→ **WHAT IS REQUIRED**
Repeat every entry in full. Match each line exactly.

→ **DATASET EXCERPTS**
----

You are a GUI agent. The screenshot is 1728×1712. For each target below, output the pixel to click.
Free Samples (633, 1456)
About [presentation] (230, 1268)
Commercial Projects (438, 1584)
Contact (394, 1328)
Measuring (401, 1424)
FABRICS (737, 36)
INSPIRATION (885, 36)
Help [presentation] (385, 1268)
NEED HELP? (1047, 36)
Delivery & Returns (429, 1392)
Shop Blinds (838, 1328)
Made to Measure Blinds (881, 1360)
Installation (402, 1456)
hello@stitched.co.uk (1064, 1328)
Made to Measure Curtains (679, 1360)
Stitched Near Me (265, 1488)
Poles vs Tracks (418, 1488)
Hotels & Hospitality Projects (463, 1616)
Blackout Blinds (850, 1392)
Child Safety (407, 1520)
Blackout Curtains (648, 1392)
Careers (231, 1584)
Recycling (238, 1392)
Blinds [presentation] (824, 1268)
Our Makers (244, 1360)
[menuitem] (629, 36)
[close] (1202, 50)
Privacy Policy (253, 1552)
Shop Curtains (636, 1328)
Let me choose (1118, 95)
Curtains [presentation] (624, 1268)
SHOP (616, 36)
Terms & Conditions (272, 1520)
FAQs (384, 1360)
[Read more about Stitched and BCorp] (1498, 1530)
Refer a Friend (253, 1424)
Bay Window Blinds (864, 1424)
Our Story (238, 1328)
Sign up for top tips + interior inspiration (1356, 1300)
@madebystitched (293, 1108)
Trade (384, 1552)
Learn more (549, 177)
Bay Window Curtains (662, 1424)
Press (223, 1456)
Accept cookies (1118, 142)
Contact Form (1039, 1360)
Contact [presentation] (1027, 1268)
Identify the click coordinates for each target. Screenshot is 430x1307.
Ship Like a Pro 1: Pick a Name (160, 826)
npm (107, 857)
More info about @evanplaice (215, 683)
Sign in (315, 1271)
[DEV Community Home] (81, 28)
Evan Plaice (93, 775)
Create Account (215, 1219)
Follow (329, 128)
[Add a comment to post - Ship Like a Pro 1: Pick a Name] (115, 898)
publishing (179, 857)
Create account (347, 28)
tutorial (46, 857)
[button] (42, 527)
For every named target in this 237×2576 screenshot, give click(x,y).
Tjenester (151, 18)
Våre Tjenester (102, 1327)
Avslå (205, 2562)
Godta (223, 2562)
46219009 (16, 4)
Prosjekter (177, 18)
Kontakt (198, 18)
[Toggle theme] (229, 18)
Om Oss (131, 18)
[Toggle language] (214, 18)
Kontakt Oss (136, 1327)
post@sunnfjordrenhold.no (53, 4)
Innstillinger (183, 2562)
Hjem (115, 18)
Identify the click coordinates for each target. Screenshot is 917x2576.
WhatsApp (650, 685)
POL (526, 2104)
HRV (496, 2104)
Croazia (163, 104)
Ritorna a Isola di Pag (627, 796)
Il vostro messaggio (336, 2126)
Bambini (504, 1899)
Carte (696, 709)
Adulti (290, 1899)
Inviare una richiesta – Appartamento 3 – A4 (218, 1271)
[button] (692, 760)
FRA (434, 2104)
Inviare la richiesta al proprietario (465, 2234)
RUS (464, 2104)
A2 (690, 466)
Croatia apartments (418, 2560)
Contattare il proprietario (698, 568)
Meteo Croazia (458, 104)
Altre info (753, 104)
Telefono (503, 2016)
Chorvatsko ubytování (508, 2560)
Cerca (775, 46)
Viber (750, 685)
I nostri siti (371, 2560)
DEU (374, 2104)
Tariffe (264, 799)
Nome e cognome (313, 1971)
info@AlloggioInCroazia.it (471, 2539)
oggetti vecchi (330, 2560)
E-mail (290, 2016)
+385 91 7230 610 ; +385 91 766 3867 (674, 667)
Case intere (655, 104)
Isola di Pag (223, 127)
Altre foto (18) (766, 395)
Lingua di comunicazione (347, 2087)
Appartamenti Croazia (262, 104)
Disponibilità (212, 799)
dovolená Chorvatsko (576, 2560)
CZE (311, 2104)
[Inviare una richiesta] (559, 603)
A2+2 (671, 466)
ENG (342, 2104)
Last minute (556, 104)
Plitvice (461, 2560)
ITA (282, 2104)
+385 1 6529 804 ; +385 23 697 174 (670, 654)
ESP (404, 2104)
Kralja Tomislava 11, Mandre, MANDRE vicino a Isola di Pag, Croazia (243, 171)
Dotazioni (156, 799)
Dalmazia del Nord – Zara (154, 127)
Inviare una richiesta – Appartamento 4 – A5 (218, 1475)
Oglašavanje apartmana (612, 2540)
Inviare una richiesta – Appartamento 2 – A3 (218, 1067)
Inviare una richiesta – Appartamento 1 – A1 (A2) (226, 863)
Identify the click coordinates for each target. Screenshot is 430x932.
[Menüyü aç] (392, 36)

----

→ **EXPECTED ANSWER**
You are a GUI agent. The screenshot is 1728×1712. For each target below, output the pixel to click.
Free Samples (633, 1456)
About [presentation] (230, 1268)
Commercial Projects (438, 1584)
Contact (394, 1328)
Measuring (401, 1424)
FABRICS (737, 36)
INSPIRATION (885, 36)
Help [presentation] (385, 1268)
NEED HELP? (1047, 36)
Delivery & Returns (429, 1392)
Shop Blinds (838, 1328)
Made to Measure Blinds (881, 1360)
Installation (402, 1456)
hello@stitched.co.uk (1064, 1328)
Made to Measure Curtains (679, 1360)
Stitched Near Me (265, 1488)
Poles vs Tracks (418, 1488)
Hotels & Hospitality Projects (463, 1616)
Blackout Blinds (850, 1392)
Child Safety (407, 1520)
Blackout Curtains (648, 1392)
Careers (231, 1584)
Recycling (238, 1392)
Blinds [presentation] (824, 1268)
Our Makers (244, 1360)
[menuitem] (629, 36)
[close] (1202, 50)
Privacy Policy (253, 1552)
Shop Curtains (636, 1328)
Let me choose (1118, 95)
Curtains [presentation] (624, 1268)
SHOP (616, 36)
Terms & Conditions (272, 1520)
FAQs (384, 1360)
[Read more about Stitched and BCorp] (1498, 1530)
Refer a Friend (253, 1424)
Bay Window Blinds (864, 1424)
Our Story (238, 1328)
Sign up for top tips + interior inspiration (1356, 1300)
@madebystitched (293, 1108)
Trade (384, 1552)
Learn more (549, 177)
Bay Window Curtains (662, 1424)
Press (223, 1456)
Accept cookies (1118, 142)
Contact Form (1039, 1360)
Contact [presentation] (1027, 1268)
Identify the click coordinates for each target. Screenshot is 430x1307.
Ship Like a Pro 1: Pick a Name (160, 826)
npm (107, 857)
More info about @evanplaice (215, 683)
Sign in (315, 1271)
[DEV Community Home] (81, 28)
Evan Plaice (93, 775)
Create Account (215, 1219)
Follow (329, 128)
[Add a comment to post - Ship Like a Pro 1: Pick a Name] (115, 898)
publishing (179, 857)
Create account (347, 28)
tutorial (46, 857)
[button] (42, 527)
For every named target in this 237×2576 screenshot, give click(x,y).
Tjenester (151, 18)
Våre Tjenester (102, 1327)
Avslå (205, 2562)
Godta (223, 2562)
46219009 (16, 4)
Prosjekter (177, 18)
Kontakt (198, 18)
[Toggle theme] (229, 18)
Om Oss (131, 18)
[Toggle language] (214, 18)
Kontakt Oss (136, 1327)
post@sunnfjordrenhold.no (53, 4)
Innstillinger (183, 2562)
Hjem (115, 18)
Identify the click coordinates for each target. Screenshot is 917x2576.
WhatsApp (650, 685)
POL (526, 2104)
HRV (496, 2104)
Croazia (163, 104)
Ritorna a Isola di Pag (627, 796)
Il vostro messaggio (336, 2126)
Bambini (504, 1899)
Carte (696, 709)
Adulti (290, 1899)
Inviare una richiesta – Appartamento 3 – A4 (218, 1271)
[button] (692, 760)
FRA (434, 2104)
Inviare la richiesta al proprietario (465, 2234)
RUS (464, 2104)
A2 (690, 466)
Croatia apartments (418, 2560)
Contattare il proprietario (698, 568)
Meteo Croazia (458, 104)
Altre info (753, 104)
Telefono (503, 2016)
Chorvatsko ubytování (508, 2560)
Cerca (775, 46)
Viber (750, 685)
I nostri siti (371, 2560)
DEU (374, 2104)
Tariffe (264, 799)
Nome e cognome (313, 1971)
info@AlloggioInCroazia.it (471, 2539)
oggetti vecchi (330, 2560)
E-mail (290, 2016)
+385 91 7230 610 ; +385 91 766 3867 (674, 667)
Case intere (655, 104)
Isola di Pag (223, 127)
Altre foto (18) (766, 395)
Lingua di comunicazione (347, 2087)
Appartamenti Croazia (262, 104)
Disponibilità (212, 799)
dovolená Chorvatsko (576, 2560)
CZE (311, 2104)
[Inviare una richiesta] (559, 603)
A2+2 (671, 466)
ENG (342, 2104)
Last minute (556, 104)
Plitvice (461, 2560)
ITA (282, 2104)
+385 1 6529 804 ; +385 23 697 174 (670, 654)
ESP (404, 2104)
Kralja Tomislava 11, Mandre, MANDRE vicino a Isola di Pag, Croazia (243, 171)
Dotazioni (156, 799)
Dalmazia del Nord – Zara (154, 127)
Inviare una richiesta – Appartamento 4 – A5 (218, 1475)
Oglašavanje apartmana (612, 2540)
Inviare una richiesta – Appartamento 2 – A3 (218, 1067)
Inviare una richiesta – Appartamento 1 – A1 (A2) (226, 863)
Identify the click coordinates for each target. Screenshot is 430x932.
[Menüyü aç] (392, 36)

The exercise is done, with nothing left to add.